ティロサウルス Tylosaurus
名前の由来
握り玉のようなトカゲ
科名
モササウルス科
分類
双弓亜鋼、有鱗目、鱗竜類
生息地(発見地)
アメリカ、ニュージーランド、日本
時代
8500万~6800万年前(白亜紀後期)
全長
約15m
体重
約10トン
食性
魚食
















名前の由来
握り玉のようなトカゲ
科名
モササウルス科
分類
双弓亜鋼、有鱗目、鱗竜類
生息地(発見地)
アメリカ、ニュージーランド、日本
時代
8500万~6800万年前(白亜紀後期)
全長
約15m
体重
約10トン
食性
魚食
解説
恐竜たちが陸上を支配していた白亜紀後期。
海の世界でもまた、巨大で獰猛な捕食者たちが覇権を争っていました。
その頂点に君臨していたのが、最大全長15mにも達する巨大な海生爬虫類、「ティロサウルス」です。
彼らは恐竜ではなく、トカゲやヘビに近い「有鱗類(モササウルス科)」ですが、その実力は陸のティラノサウルスに勝るとも劣らないものでした。
軍船のような硬い鼻先を持ち、目につく獲物を片っ端から丸呑みにしていたこの「海の殺し屋」。

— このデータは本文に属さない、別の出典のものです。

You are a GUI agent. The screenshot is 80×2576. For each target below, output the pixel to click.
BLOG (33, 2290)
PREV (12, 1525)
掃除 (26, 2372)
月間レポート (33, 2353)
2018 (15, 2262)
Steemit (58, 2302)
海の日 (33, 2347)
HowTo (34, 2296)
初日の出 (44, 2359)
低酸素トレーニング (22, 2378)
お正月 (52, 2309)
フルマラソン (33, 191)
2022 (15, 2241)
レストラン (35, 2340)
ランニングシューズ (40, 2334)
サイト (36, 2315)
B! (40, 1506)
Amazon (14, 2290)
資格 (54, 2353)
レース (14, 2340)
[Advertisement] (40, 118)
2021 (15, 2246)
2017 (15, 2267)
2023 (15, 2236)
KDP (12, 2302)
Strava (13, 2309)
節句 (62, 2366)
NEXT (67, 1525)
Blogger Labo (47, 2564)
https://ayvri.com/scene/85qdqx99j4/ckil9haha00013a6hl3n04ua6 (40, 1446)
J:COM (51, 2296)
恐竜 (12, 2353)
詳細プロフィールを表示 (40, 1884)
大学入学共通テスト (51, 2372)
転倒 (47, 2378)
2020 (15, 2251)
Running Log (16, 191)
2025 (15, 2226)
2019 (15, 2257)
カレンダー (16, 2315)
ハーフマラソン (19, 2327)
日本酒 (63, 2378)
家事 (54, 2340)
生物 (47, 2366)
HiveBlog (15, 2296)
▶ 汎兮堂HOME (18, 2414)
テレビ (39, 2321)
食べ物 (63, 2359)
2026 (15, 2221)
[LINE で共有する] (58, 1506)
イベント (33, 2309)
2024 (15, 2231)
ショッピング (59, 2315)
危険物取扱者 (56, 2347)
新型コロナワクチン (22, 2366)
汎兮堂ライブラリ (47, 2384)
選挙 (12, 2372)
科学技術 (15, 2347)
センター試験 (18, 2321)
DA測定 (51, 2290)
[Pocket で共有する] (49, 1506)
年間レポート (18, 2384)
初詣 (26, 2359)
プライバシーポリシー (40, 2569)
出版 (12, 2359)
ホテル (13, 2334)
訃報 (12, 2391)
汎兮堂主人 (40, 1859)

マッコウクジラ級の巨体を誇るティロサウルスの驚異的な能力や、サメや恐竜まで食べていた飽くなき食欲、そして発見にまつわる数奇な歴史について解説します。
マッコウクジラ級の巨体と「握り玉」の鼻先
名前の由来は「握り玉のようなトカゲ」
ティロサウルスという学名は、古代ギリシャ語で「握り玉(こぶ)」や「膨らんだ」を意味する「ティロ(Tylos)」に由来し、「握り玉のようなトカゲ」を意味します。
この奇妙な名前は、彼らの上顎の先端が円筒形で、非常に硬い骨質状の「こぶ」のように突き出していたことにちなんでいます。
鼻先は武器か?センサーか?
この硬い鼻先には、主に二つの役割があったと考えられています。
衝角としての武器
軍船の衝角のように、獲物やライバルに対して強烈な体当たりを行っていたとする説。
化石には鼻先の損傷も確認されています。
センサー保護
近年のCTスキャンにより、鼻先には多くの感覚神経が通っていたことが判明しました。
硬い骨はデリケートなセンサーを守るケースだった可能性もあります。
スマートな海の支配者
最大全長は約15m。
現生のマッコウクジラと同等のサイズですが、爬虫類特有のスマートな体型のため、体重はクジラより遥かに軽かったと推測されます。
頭部はワニのように長く、首は非常に短いのが特徴です。
頭部はワニのように長く、首は非常に短いのが特徴。
完全に海に適応しており、ウミガメのように上陸することなく、海中で子供を産む「卵胎生」でした。
メニューは「目につくもの全て」!驚異の捕食スタイル
白亜紀後期の海において、ティロサウルスは最大級の捕食者でした。
ヘビのような「丸呑み」
顎の構造はヘビに似ており、関節を外すように大きく口を開くことができました。
口の天井(口蓋)にも鋭い歯が並んでおり、一度咥えた獲物は逃しません。
胃の内容物の化石からは、獲物を咀嚼せず、ヘビのように一気に「丸呑み」にしていたことが分かっています。
胃の中からサメや海鳥を発見
彼らの胃の中から発見された「最後の晩餐」は、当時の生態系そのものです。
魚類、サメ、大型のカメ、アンモナイト、首長竜、小型のモササウルス類、さらには飛べない海鳥「ヘスペロルニス」までが見つかっています。
彼らは選り好みせず、視界に入った動くものを片っ端から襲う貪欲なハンターでした。
恐竜も食べていた?
ティロサウルスは陸上の恐竜を食べた証拠も見つかっています。
アラスカ沖で見つかったハドロサウルス科の植物食恐竜の骨に、ティロサウルスの歯と一致する穴が開いていたのです。
これは洪水で流された死体を漁った跡だと考えられています。
彼らはサメのように、海を漂うご馳走も逃さなかったのです。
化石戦争に翻弄された名前の歴史
ティロサウルスの名前が決まるまでには、19世紀アメリカの古生物学者コープとマーシュによる激しい「化石戦争」の影響で、複雑な改名劇がありました。
二度の「名前被り」を経て
1868年の発見以降、以下のような変遷を辿りました。
1872年、ようやく現在の「ティロサウルス」に落ち着きました。
約2世紀を経て、私たちはこの「海の王者」の姿を正しく認識できるようになったのです。